しかし今朝の私は、晴天の空に浮かんだ「颯爽(さっそう)とした尖い峰を見せている駒ヶ岳」の姿を撮った高揚感にしばし酔いしれたのであった。
撮り終わって、鹿部温泉の宿に戻ってから、駒ヶ岳を振り仰ぎ見ると、今まで大沼方面からみた横に長く、なだらかで優美な女性的印象であった姿が一変し、荒々しい山肌と傾斜が目に付く男性的な激しい姿を見せていたのには圧倒された。もう一つ驚いたのは、この素晴らしい風景をもたらしている北海道駒ヶ岳(えぞ駒ヶ岳)が日本百名山に数えられていないことを知ったことだった。

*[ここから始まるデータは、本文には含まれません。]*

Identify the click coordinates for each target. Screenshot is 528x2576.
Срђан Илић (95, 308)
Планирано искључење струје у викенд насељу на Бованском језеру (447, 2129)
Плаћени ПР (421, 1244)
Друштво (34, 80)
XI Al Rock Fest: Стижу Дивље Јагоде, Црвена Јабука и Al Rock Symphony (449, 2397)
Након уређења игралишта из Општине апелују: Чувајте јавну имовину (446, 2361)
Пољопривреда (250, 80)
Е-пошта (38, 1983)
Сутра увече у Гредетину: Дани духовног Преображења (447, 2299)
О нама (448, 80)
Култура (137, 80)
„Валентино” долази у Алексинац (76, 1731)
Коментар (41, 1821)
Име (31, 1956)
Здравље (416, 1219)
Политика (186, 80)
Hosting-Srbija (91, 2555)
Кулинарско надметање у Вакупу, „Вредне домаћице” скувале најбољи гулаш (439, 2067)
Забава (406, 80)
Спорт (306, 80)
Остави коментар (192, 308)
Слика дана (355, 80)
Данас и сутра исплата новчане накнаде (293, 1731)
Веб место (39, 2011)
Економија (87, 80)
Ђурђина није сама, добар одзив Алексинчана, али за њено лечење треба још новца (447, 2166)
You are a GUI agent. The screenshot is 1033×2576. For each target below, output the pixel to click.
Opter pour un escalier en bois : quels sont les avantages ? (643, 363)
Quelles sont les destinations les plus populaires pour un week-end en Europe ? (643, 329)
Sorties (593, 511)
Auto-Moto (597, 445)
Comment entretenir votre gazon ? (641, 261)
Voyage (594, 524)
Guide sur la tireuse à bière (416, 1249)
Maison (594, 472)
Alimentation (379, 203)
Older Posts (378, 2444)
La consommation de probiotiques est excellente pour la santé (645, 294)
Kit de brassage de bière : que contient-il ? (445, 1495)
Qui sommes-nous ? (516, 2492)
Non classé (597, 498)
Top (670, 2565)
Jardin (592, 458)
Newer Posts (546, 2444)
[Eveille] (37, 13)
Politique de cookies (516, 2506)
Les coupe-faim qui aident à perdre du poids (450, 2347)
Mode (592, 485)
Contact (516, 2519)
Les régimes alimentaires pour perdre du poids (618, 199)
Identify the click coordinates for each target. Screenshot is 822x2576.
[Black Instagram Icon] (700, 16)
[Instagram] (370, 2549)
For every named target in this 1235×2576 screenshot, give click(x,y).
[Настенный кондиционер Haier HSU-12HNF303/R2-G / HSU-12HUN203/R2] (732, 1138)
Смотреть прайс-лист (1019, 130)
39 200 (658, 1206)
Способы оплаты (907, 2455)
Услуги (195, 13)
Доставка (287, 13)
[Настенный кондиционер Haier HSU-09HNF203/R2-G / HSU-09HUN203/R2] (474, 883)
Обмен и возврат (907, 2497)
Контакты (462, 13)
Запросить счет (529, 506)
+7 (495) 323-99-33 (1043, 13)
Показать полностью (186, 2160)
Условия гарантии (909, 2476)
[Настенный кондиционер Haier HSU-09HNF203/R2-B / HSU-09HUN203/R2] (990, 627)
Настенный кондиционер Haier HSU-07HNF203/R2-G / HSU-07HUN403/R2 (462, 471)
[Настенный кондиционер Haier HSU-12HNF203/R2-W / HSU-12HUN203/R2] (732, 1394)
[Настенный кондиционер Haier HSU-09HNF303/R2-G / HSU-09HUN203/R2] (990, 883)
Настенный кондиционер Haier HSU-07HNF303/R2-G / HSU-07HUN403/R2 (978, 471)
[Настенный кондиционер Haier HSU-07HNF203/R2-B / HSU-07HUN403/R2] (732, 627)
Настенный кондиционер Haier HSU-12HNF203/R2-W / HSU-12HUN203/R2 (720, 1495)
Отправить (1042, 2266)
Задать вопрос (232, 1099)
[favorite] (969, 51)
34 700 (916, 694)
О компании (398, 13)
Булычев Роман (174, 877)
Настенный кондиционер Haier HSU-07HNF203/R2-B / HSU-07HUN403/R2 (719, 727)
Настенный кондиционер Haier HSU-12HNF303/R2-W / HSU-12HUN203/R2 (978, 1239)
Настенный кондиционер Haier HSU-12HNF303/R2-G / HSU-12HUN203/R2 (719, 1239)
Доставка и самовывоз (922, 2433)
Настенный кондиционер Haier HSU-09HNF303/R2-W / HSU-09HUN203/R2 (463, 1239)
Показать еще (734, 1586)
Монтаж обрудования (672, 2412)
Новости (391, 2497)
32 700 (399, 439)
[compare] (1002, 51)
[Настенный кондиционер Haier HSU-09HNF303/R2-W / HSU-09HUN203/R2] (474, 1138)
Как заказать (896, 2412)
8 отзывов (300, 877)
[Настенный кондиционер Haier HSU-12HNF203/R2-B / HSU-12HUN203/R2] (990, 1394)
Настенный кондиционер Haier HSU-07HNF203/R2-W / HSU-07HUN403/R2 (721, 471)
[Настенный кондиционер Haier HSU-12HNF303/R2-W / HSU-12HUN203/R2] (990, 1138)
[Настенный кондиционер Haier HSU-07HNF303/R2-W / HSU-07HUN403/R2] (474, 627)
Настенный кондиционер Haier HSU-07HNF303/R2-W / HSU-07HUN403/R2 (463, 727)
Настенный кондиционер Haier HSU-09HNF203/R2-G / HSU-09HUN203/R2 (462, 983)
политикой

 さて、北海道駒ケ岳(蝦夷駒ヶ岳:えぞこまがたけ)は那須火山帯に属する活火山である。そして5万年から3万年前の大噴火によって当時 標高1700mはあったと思われる山頂付近が大崩壊を起こしたと云われる。その後も江戸時代初期の 1640年(寛永17年)の大噴火による火砕流が山の東側に崩れ、馬のひづめのような形をした崩壊カルデラができた。その山頂に当たる外輪山は安政火口など3つの火口を中心として、ひづめの先端に残った部分が「駒の耳」に当たる剣ヶ峰(標高1,131m)、それに砂原岳(1,113m)、隅田盛(892m)の三つのピークからなり、これらのピークに囲まれて荒涼とした火口原が広がっている。
一方、大規模な岩屑なだれの土砂が東側の噴火湾へとなだれ込み津波を発生させて大被害を与えている。また、崩壊した土砂の一部は南側を流れていた折戸川の流れをせき止めて、大沼をはじめとする湖沼群が作られ、続く幾度かの大噴火によって大沼と小沼とに分断したり、その湖面には多くの小島や半島が作られており、湖岸にはエゾ松、イタヤカエデ、シラカバなどの森林が広がり、紅葉の名所となっている。
それ以来も1929年(昭和4年)6月17日に始まる大噴火によって形を変えながら、現在のような山容になっている。
この続く噴火は周辺に軽石を撒き散らし、山肌に植物を茂らせる暇を与えない。その赤みを帯びた地肌が駒ヶ岳の赤い毛並みを想わせているのである。そして、なだらかな山麓地帯は豊かな自然に包まれ、ミズナラやブナ、シラカバやカラマツと云った森が広がっていて、多彩な動物たちのすみかを提供している。
 しかしながら、本州から津軽海峡を渡り北海道に入っても余り北海道らしい風景の印象を与えてはくれなかった。これは北海道駒ヶ岳などが東北地方の火山群とほぼ同時期に噴火、形成されたものと云われ、さらに、渡島半島の首根っこに当たる寿都(すっつ)と長万部(おしゃまんべ)を結ぶ線辺りまでは本州でも見る事の出来る樹林が広がっていることからだとも云われている。この大沼公園の辺りの警官は東北地方で分布している樹種が見られることから北海道の景観ではないことは確かである。